UR-WG meeting Summary from OGF 28
Hi, Here is a summary of the discussion at OGF28. It was a good session with lots of open discussion, hence the summary rather than minutes which were a little more chaotic. In Brief: Andrea Presented some ideas about storage usage records reflecting on the existing UR format. We discussed about individual parameters and also had a much wider discussion about storage accounting in general. Jules also gave input about aggregate records - raising questions and making some points. I assume (and it seems to already be happening) that the discussion will continue via the mailing list. Many thanks to all who contributed! - and thanks to the UR-WG for allowing us to hold a session in their stead. cheers johnk Summary from ur-wg meeting OGF 28 Andrea Cristofori: Acting as chair John Kennedy: Taking notes Contributing to Discussion Andreas Cristofori, John Gordon, John Kennedy, Johannes Reetz, Jules Wolfrat 1) Storage Accounting: following presentation from Andrea Andrea gave a presentation during which there was much open discussion. The initial focus was on Storage Accounting in General followed by a step through the existing Usage Record Format to see if any of the Properties can be re-used and also if we would need to add new Properties.
From Andrea's list
-- Available for use --
*RecordIdentity
*LocalUserId
*Charge
*ProjectName
*Disk
*TimeDuration
*TimeInstant
*GlobalUsername
*Extension
-- New --
*GlobalField
*LocalField
-- Available but to be Changed --
*Network
*Status
*Host
*SubmitHost
*ServiceLevel
Comments to the properties:
*RecordIdentity*
A hash of the record?
*LocalUserID*
Should be fine
*Charge*
Seems quite difficult to tie down.
Does a site determine this.
Is this related to accounting or billing.

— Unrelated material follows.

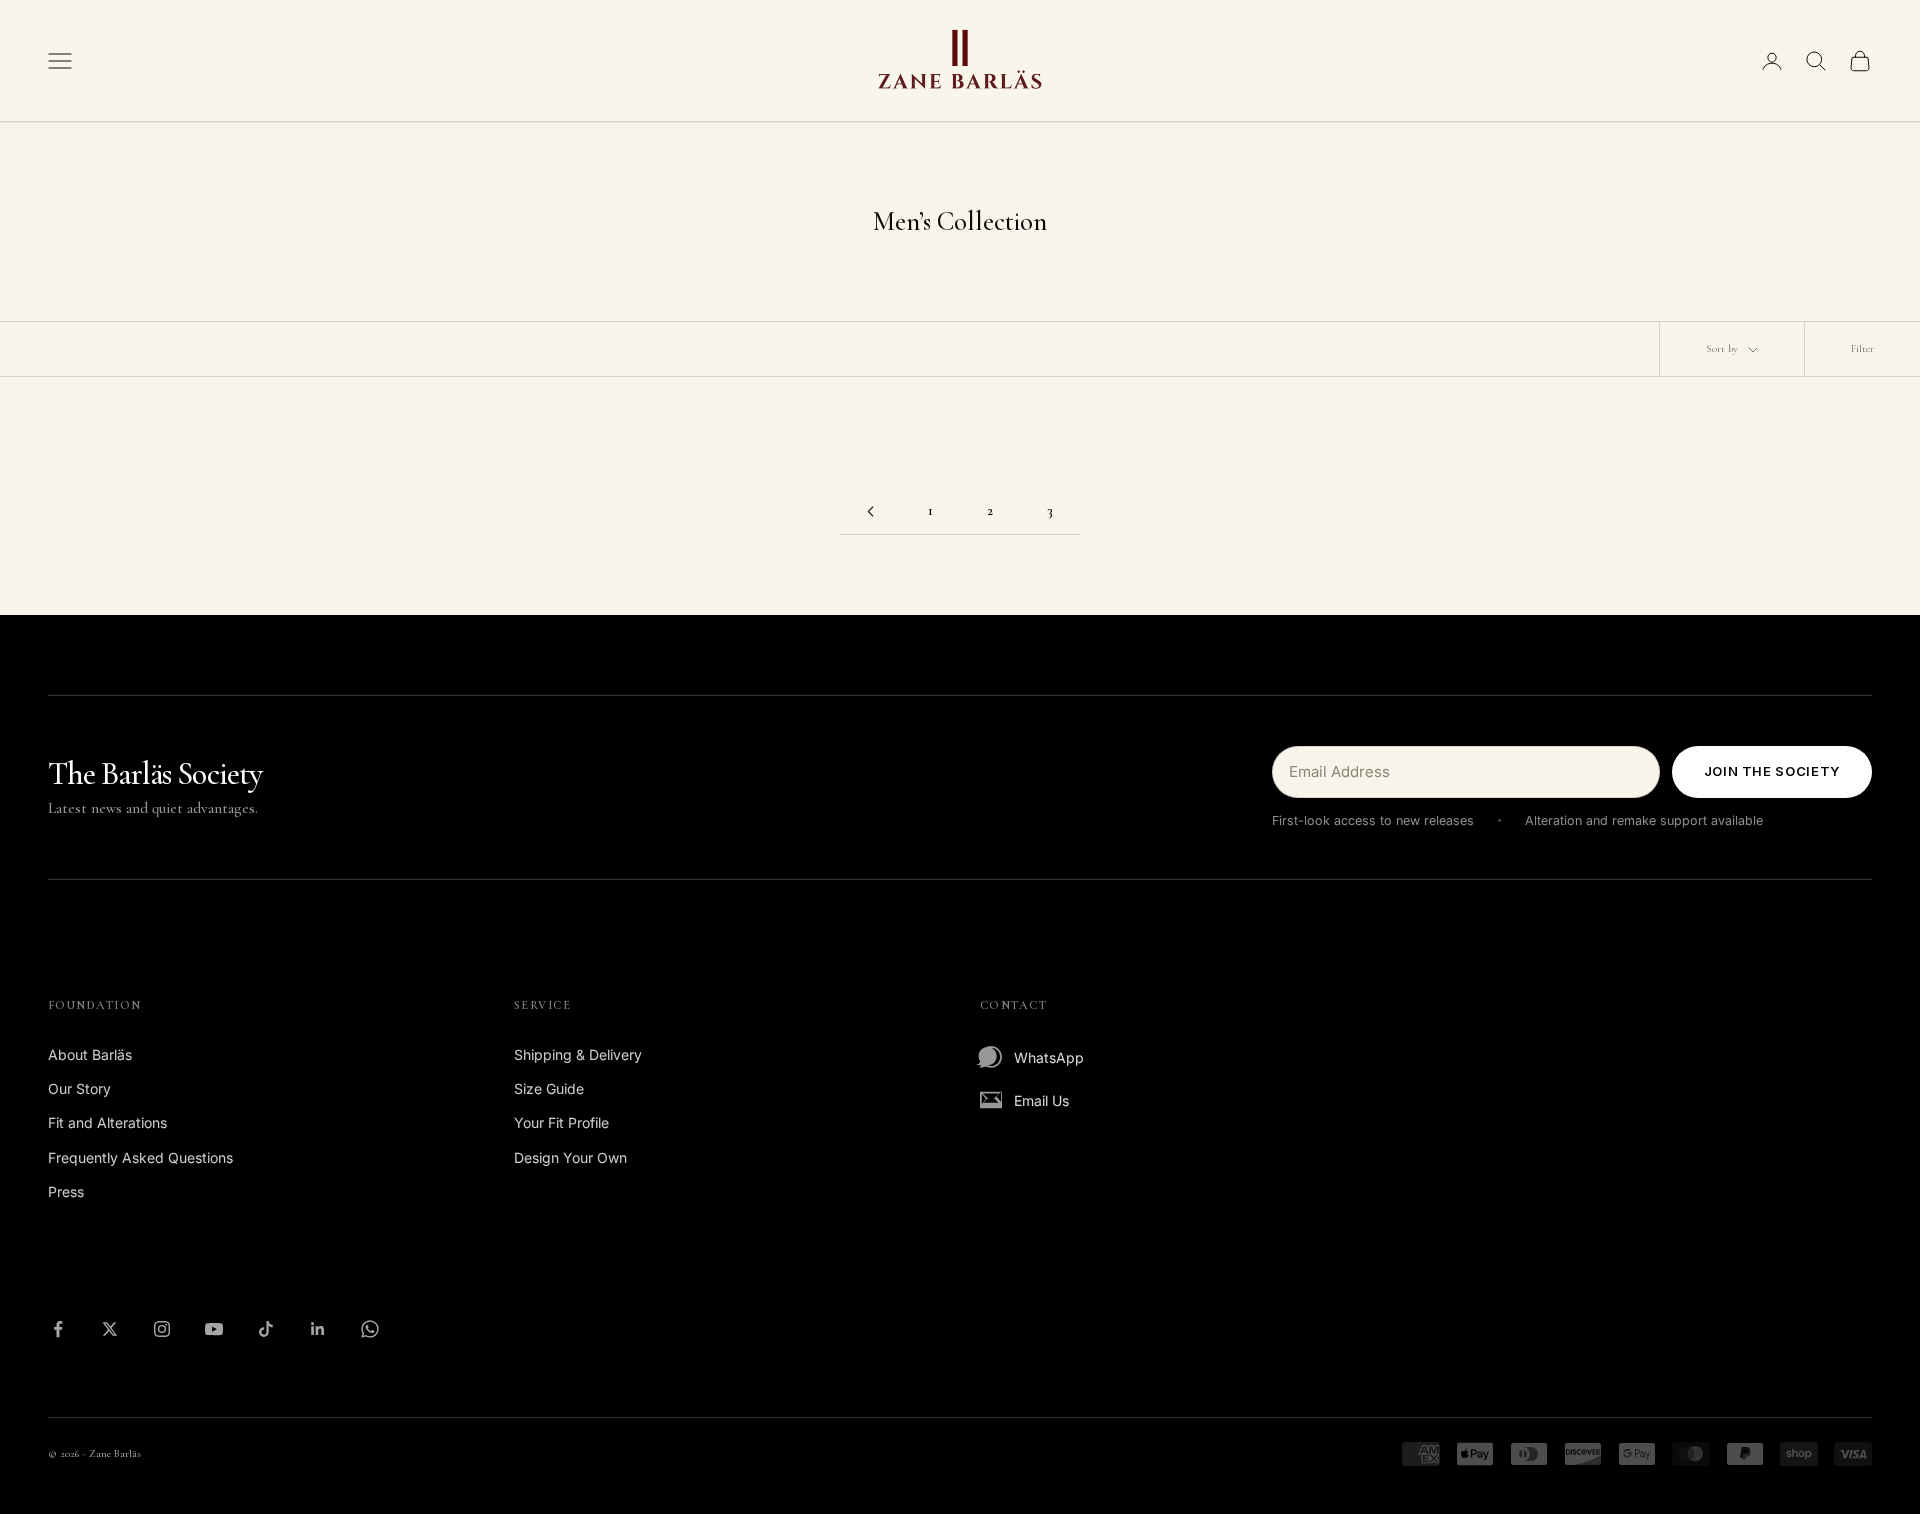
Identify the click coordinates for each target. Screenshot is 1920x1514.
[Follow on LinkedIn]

How do you define a charge - if not from the site.
*ProjectName*
Should be fine
*Disk*
May be able to use
*TimeDuration*
This would possibly be in accounting for jobs, and also aggregates.
Split accounting into jobs and traditional storage.
*Time Instant*
Unclear
*GlobalUsername*
Should be OK
*Extension*
Needs some discussion
*GlobalField* - global file identifier - only relevant if at a file level.
(back to the questions of file or user/group accounting)
*LocalFile* - similar to global file (local storage object)
*Network* - should we divide the network usage from the storage usage.
amount of data transferred, protocol, network characteristics...
*Status*
only makes sense at a file level - but what does it mean?
If the file exists on the system? or if it's available?
In comparison with jobs - jobs records not needed while a job is executing.
You could have 2 entries created/available and deleted.
Doesn't make sense in the aggregate(user+group) model.
*Host*
look at how this is handled in the glue schema.
(the whole host/resource/site info may be in glue)
*SubmitHost*
is this where the file came from?
also only makes sense for single files.
* Service Level*
permanent/temporary/volatile
Also possibly in glue.
Do we need to account for temporary/volatile storage.
Is the quality of storage already defined in the storage type - this implies the quality.
* Units *
We need to think about what units we use
what do we use - the disk element in the existing UR may give hints?
Or do we look at what's in glue?
-- General Discussion --
Basic thoughts about what is really needed
(File + type, owner, type of storage, storage class etc.)
Do we simply account for how long the space is used (FileSize * Time)?
Do we try to include Network related issues such as Number of times a file is accessed.
The more a file is accessed the more it's actual "cost" is to the system.
But if we do try to fold in access (and as such network) we have to consider that WAN access and storage network usage are different.
It should also be notes that this "cost" can also be recorded as part of the service used, i.e. the I/O load of a job or the I/O load of a data transfer.
It may be best/easiest to separate the Network Usage into a separate record.
Q) How do you determine the usage
Do you sample and if so at what rate (low rates may miss usage, high rates load the system)
Do you have triggers which update records on file creation/deletion
Sampling may be easier since triggers would require that all tools for adding/deleting data would need to cause these
triggers to fire.
Note) Accounting and billing are not the same thing. (or at least need not be)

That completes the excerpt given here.